Le Bouddha lui même a dû rennaître des dizaines de fois pour arriver à la Fin de la souffrance.
Le Dhamma est un tout, "parfait en son début, parfait en son milieu, parfait en sa fin"
D’ailleurs, si on ne « crois » pas au kamma et à la renaissance, il n’y a pas de véritable compréhension du dhamma.
Et c’est là que la Foi (saddha) intervient. On a pas de preuve scientifique de la renaissance. Sans la Foi dans l’enseignement du Bouddha comment accepter cela ? Or si vous ne croyez pas à la théorie du kamma, au sansara, vous ne pouvez pas « croire » à la Fin de la souffrance.
Beaucoup d’occidentaux limitent leur pratique du bouddhisme à la méditation formelle, sans même respecter sila, et en dehors du contexte des quatre Nobles Vérités.
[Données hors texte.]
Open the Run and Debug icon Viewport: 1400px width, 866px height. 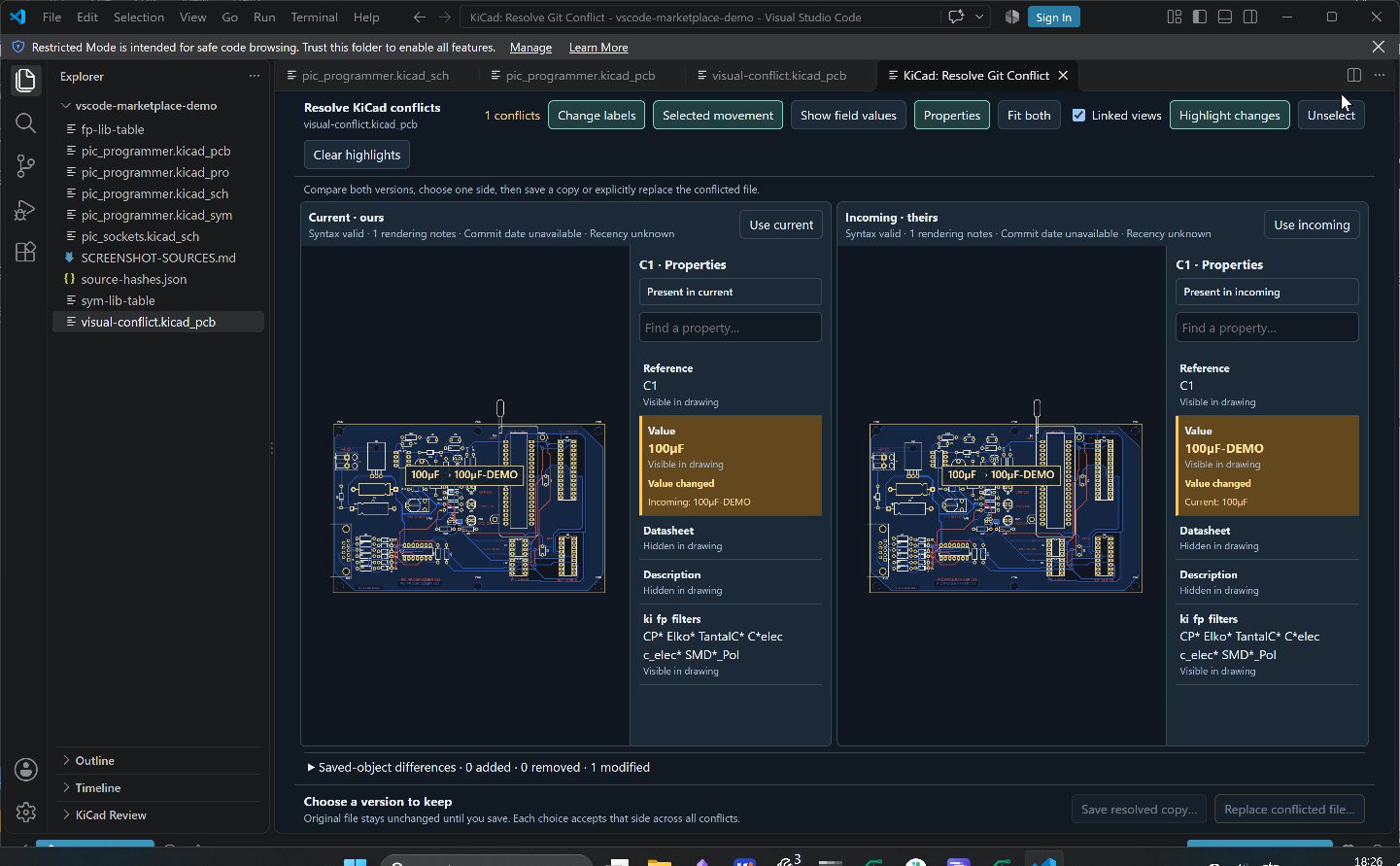[25, 209]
Vu sous cet angle on peut parler de « Méditation » mais aucunement de Bouddhisme.
De la même manière, les personnes qui limitent leur pratique à la « dévotion » ne suivent pas les enseignements du Bouddha.
Le Dhamma est un tout, pensez que l’on peut se « servir » et prendre uniquement ce qui nous arrange est une erreur de compréhension et ne mènera nul part, en tout cas pas au Bouddhisme et encore moins à la fin de la souffrance.